Minister of State for Immigration, Elma Campbell has urged the business community to uphold the country’s immigration laws, and has warned that flouting these laws could jeopardise the country’s political and economic status.

“We encourage the business community to do its part by exercising due diligence in ensuring that applications are properly completed and all supporting documents are submitted and that the application being made is in the best interest of development in The Bahamas,” Campbell stated, continuing: “We count on the business community to uphold the immigration laws of The Bahamas.”

Despite an ongoing shortage of suitably qualified and skilled labour in the jurisdiction, Campbell recently told the Bahamas Chamber of Commerce that while the Department of Immigration is committed to approving Work Permits for foreign persons to be engaged in the Bahamas, this will be done only as and when a suitably trained Bahamian is unavailable or unwilling to accept such employment.

Campbell has now announced that the government’s recently initiated comprehensive immigration policy is “well underway”, and is addressing the challenges facing the Department of Immigration in the areas of illegal migration and the processing of work permits.

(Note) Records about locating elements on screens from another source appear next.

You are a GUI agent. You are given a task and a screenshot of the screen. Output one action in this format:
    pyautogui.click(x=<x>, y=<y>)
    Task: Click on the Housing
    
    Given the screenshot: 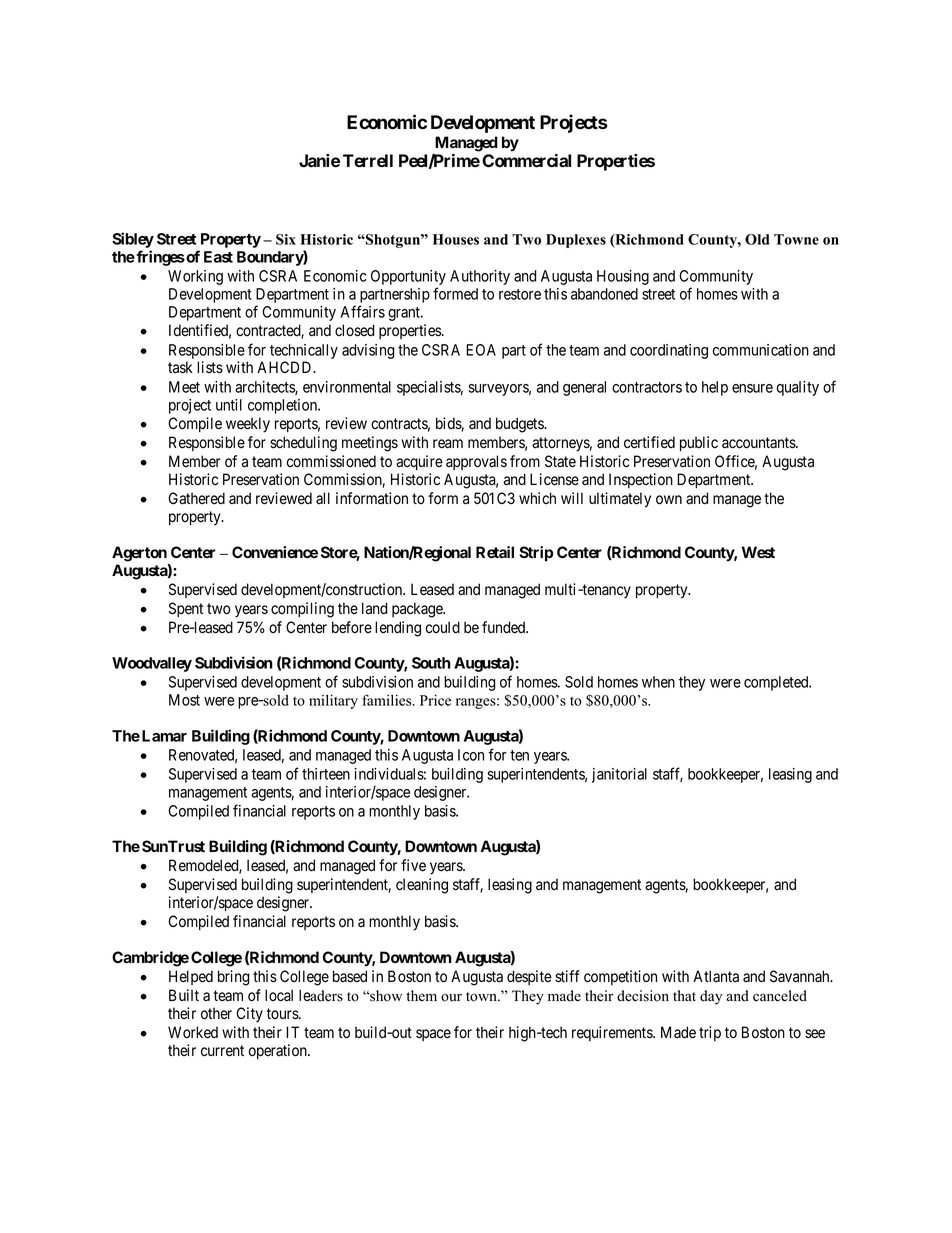 What is the action you would take?
    pyautogui.click(x=623, y=277)
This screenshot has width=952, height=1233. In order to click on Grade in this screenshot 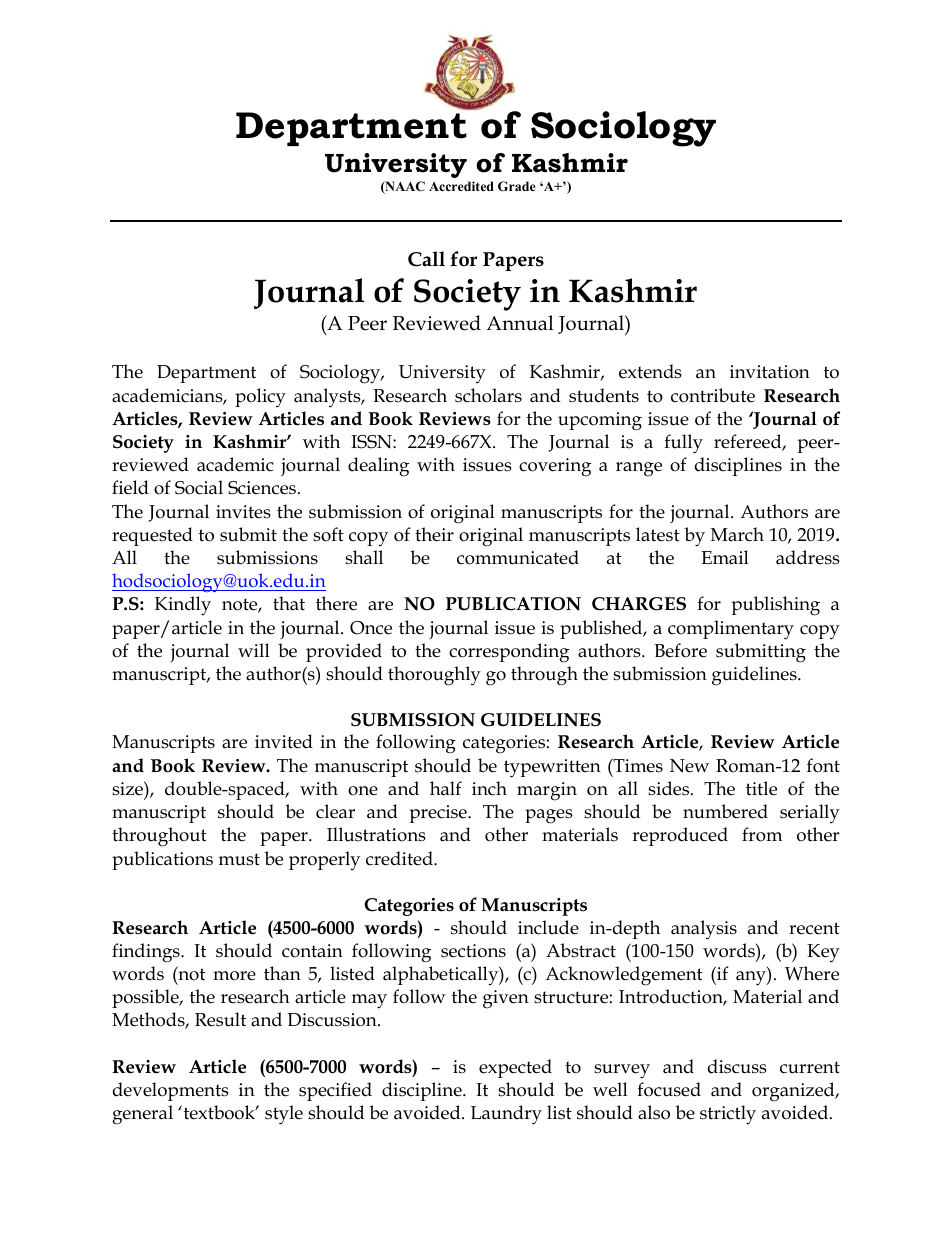, I will do `click(517, 186)`.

This reorganisation is in keeping with the Constitution, laws and national development priorities, she explained.

“Rest assured that we will give notice to Bahamians and to our communities and will listen in our efforts to reach a national consensus in this critical area,” Campbell stated.

However, she reiterated that work permits will only be approved "as and when suitable and trained Bahamians are unavailable, or are unwilling to accept such employment and all avenues both national and international have been exhausted to confirm that there is no Bahamian available”.

Since the launching of the new immigration policy, the Immigration Board convenes weekly in New Providence and twice a month in Grand Bahama.

Campbell revealed that in August, 1,650 work permits and 360 permits to reside were considered. In September, 1,100 work permits and 100 permits to reside were considered, and in October, 1,300 work permits and 90 permits to reside were considered. Of these, for the financial services sector there were 50 applicants in August, 140 in September and 60 in October.

Campbell also restated that it is the policy of the government to refuse work permits for persons who enter the country as visitors, although she revealed that the government makes every effort to expedite work permit applications where there is an urgent need to engage that particular employee.